## PROBLEM TO WORK ON
Lay out the lines of the records as a Markdown table with the columns Row and Line, numbering each row and leaving out blank lines. Begin at the line that contains "You are a computer-use agent." and stop after the line that contains "tap(64, 484)".

## EXCERPTED RECORDS
--------------------

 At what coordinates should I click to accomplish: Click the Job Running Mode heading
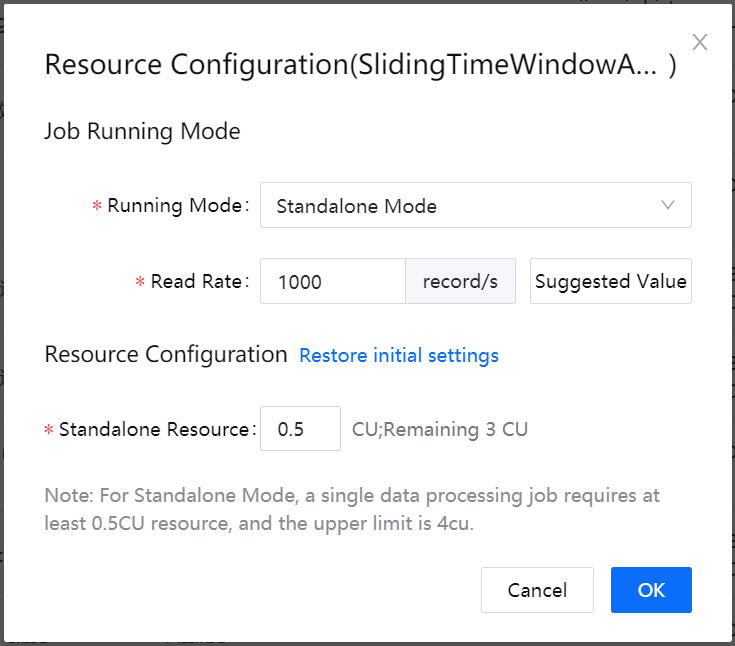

--------------------

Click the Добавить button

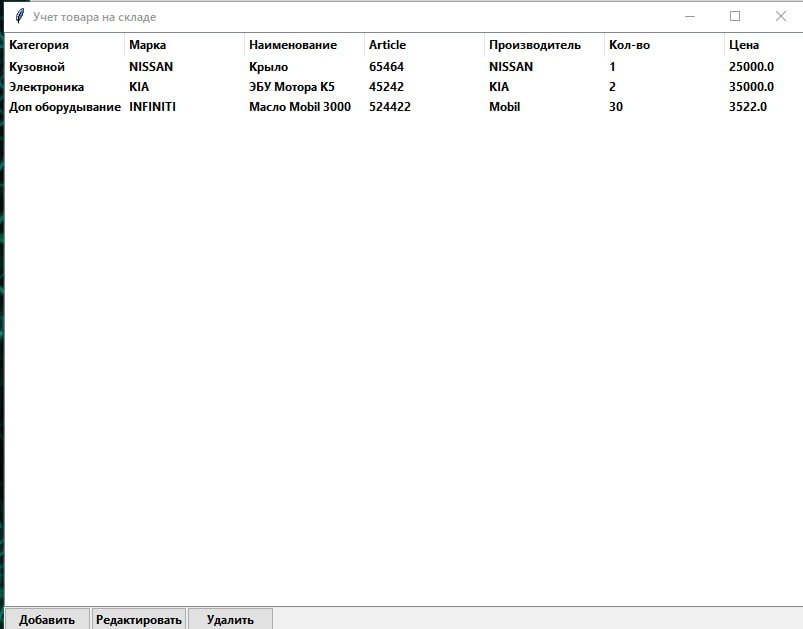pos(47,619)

--------------------

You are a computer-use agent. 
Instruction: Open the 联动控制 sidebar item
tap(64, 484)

--------------------

## OUTPUT OF THE EXERCISE
| Row | Line |
|---|---|
| 1 | You are a computer-use agent.  |
| 2 | Instruction: Open the 联动控制 sidebar item |
| 3 | tap(64, 484) |